**Provided entries**
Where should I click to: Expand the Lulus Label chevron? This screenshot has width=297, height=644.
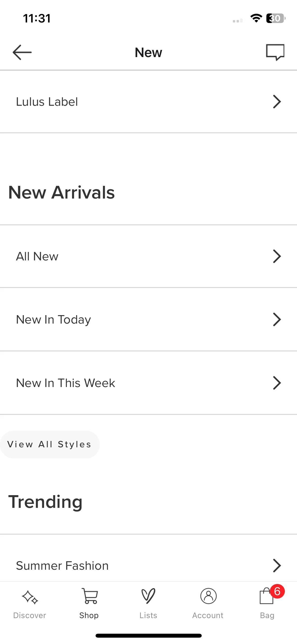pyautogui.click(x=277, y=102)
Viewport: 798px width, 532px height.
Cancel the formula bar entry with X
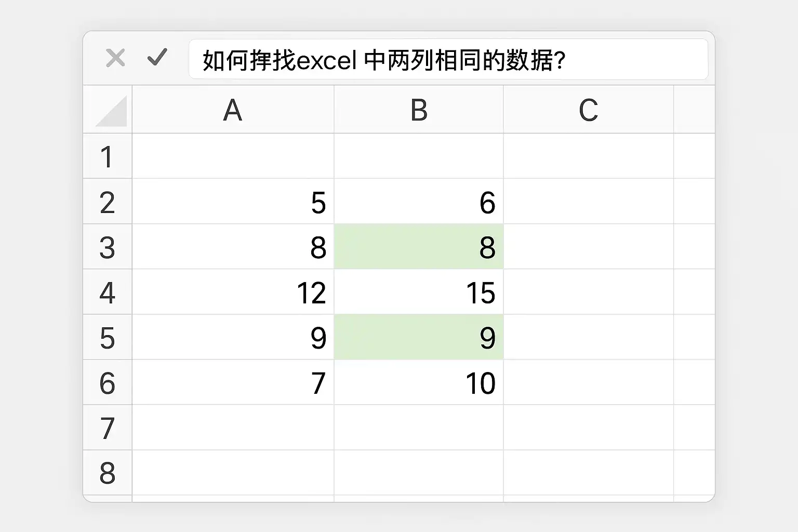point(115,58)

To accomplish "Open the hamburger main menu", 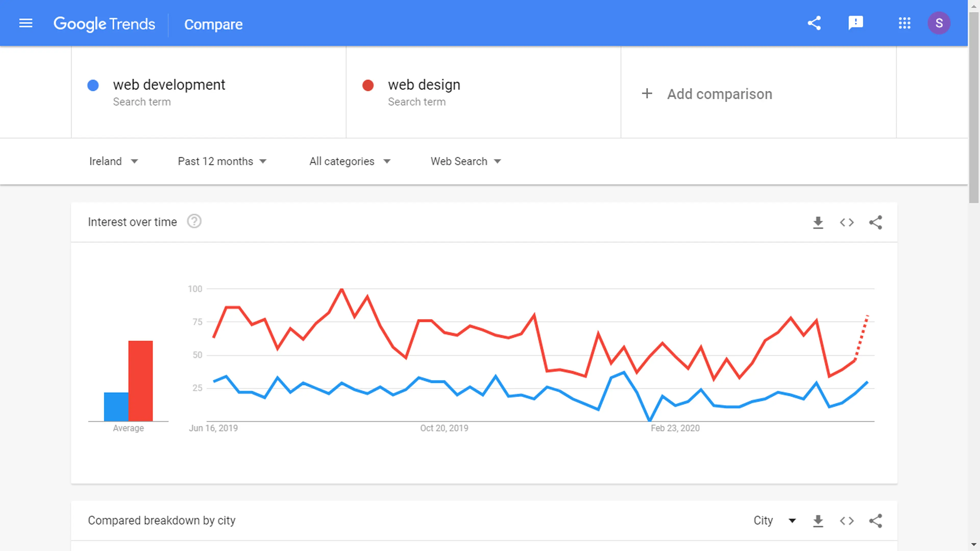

**Task brief**
The data must be printed exactly, image-free.

**Task result**
Where should I click to: Expand the Lulus Label chevron? This screenshot has width=297, height=644.
pyautogui.click(x=277, y=102)
Viewport: 798px width, 532px height.
Cancel the formula bar entry with X
point(115,58)

To accomplish "Open the hamburger main menu", 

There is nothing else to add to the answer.